Drive around almost any big city in the world and you’re likely to hit traffic jams sooner or later. It’s like innovation in large companies, where the sheer size and complexity can inhibit the smooth flow of new offerings.
Most of them are organized like city transport systems, where the major routes end up at the centre. A classic structure has a CEO with functional reporting of supply, marketing, R&D, finance, etc together with geographic regions responsible for customers.
This has, of course, many strengths and is probably the optimum for the short term delivery of sales and profits. But there is usually one word missing in the structure – innovation. Even if there is a Chief Innovation Officer, the organization rarely changes to adopt this role as even close to the centre of gravity. This is the challenge – how do we connect the routes together to deliver innovation?
A compounding factor is that most of the functions and all of the customer-facing groups are focused on delivering today’s business. There is nothing inherently wrong with this, but all too often the urgent delays the important.

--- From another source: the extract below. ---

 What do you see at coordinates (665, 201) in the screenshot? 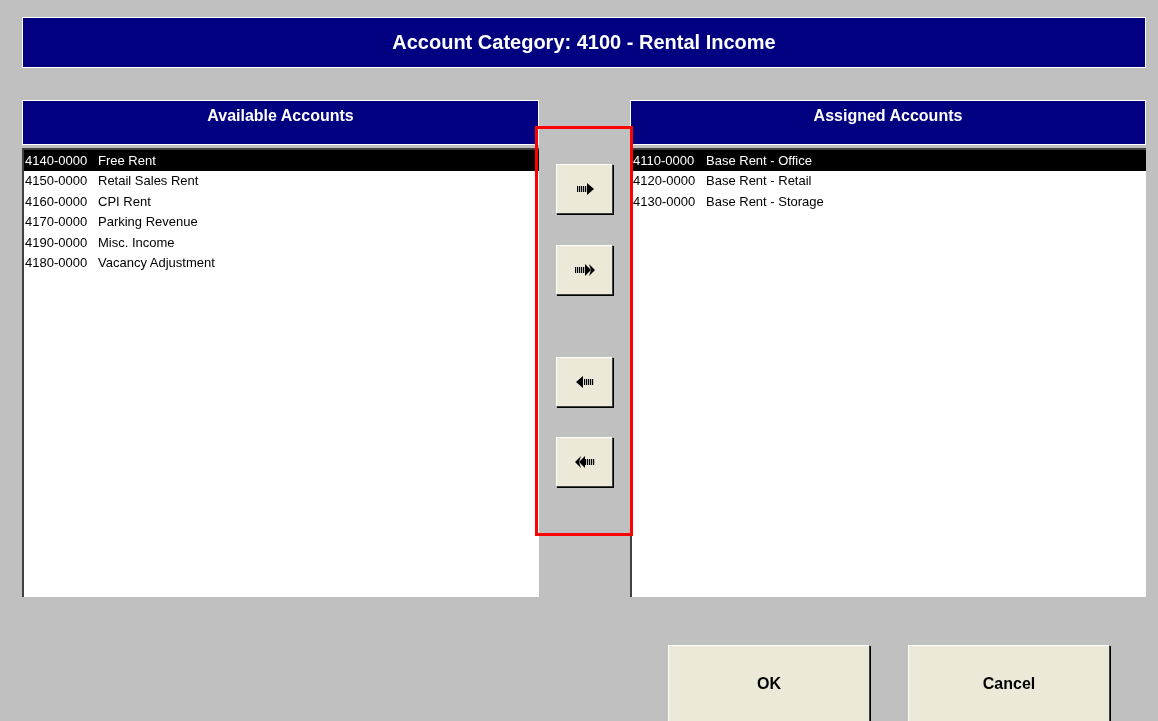
I see `account-code: 4130-0000` at bounding box center [665, 201].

Innovation then has to work like the ring road that connects the major transport arteries, giving it the space, management time and resource it needs. Innovation also needs its own direct route to the CEO. To bend the metaphor a bit, let’s say it needs to regularly call Uber.
The first and most important step in linking it all together needs to come from the CEO – clear communication about the priority, coupled most importantly with concrete action and consistent follow up. It has to be more than just words. The CEO needs to tell people to use the innovation ring road.

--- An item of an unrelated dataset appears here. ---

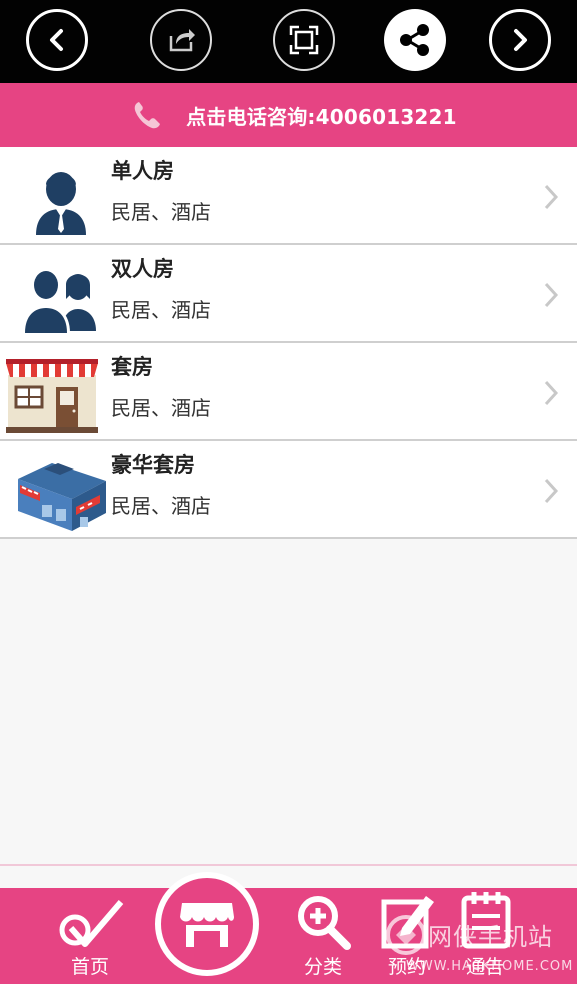  I want to click on building-icon, so click(62, 497).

Next, the way that senior leaders are rewarded and recognised should change to further cement the priority of innovation. It also has to be consistent across disciplines; there is no point just allocating bonusable objectives for innovation just to say, the head of R&D. There needs to be incentives to use the ring road.
Next, enabling structures and processes should be in place. These include a simple stage-gate process and multi-functional teams (MFTs). The latter would normally be led by a marketeer, with representation from the key functions such as R&D, market research and supply. These functional groups should be joined by representatives from key countries. Essentially there need to be enough lanes in the ring road to accommodate the innovation traffic flow.

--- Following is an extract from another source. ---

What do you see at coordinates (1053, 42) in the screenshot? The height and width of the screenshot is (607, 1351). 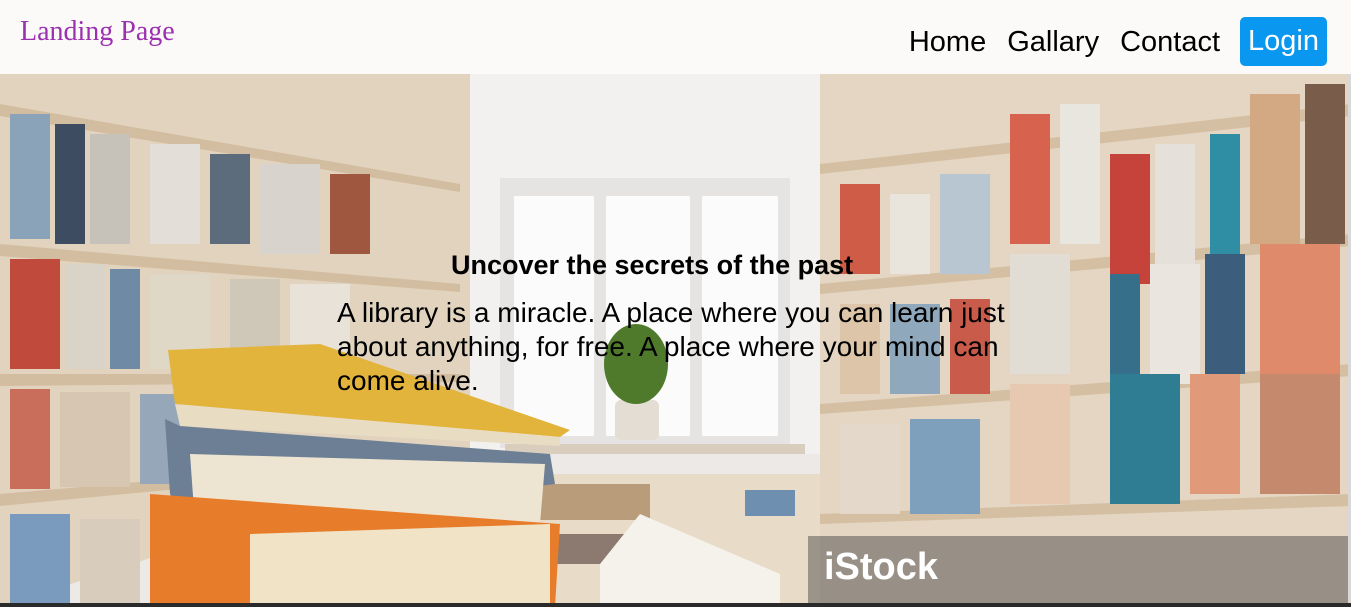 I see `nav-gallary-link: Gallary` at bounding box center [1053, 42].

MFTs are nothing new but they don’t always deliver, seemingly for simple reasons.
1. The representation is too junior. People turn up to report what they’ve done and take away questions to be answered by somebody else.
2. All the decisions and approvals come from senior functional leaders outside the MFT.
3. The MFT labours under an unwieldy and bureaucratic Stage/Gate process where decisions are taken by other people.
The MFT is then a progress committee, where extra journeys and diversions are needed and traffic jams often slow down that progress. Instead it should be a responsible, committed decision-making body where the innovation traffic flows smoothly.
The organisational transport routes need to fulfil other functions. They should ensure that scientists develop new products with the end user in mind rather than just the beauty of the technology. There should be a regular dual carriageway flow so that they get to understand what consumers think, feel, do, believe and act, let alone what they want and need.
This is essential for Horizon 1 (supporting existing business) and Horizon 2 (supporting rapidly growing platforms). But here’s a paradox – for teams working on Horizon 3 opportunities that could open up new areas of future business, being too close to today’s situation could limit the imagination and potential. They should only be loosely connected to the main organisational transport routes. Instead a location in a metaphorical suburb with a rapid transit underground connection to the CEO and the Head of R&D makes more sense.
Driving round a big city isn’t as fast and traffic free as driving in the countryside, but there are many ways for city designers to invest, facilitating efficient movement and minimising unnecessary travel. It’s the same with innovation in big companies. In both cases, nobody likes a traffic jam.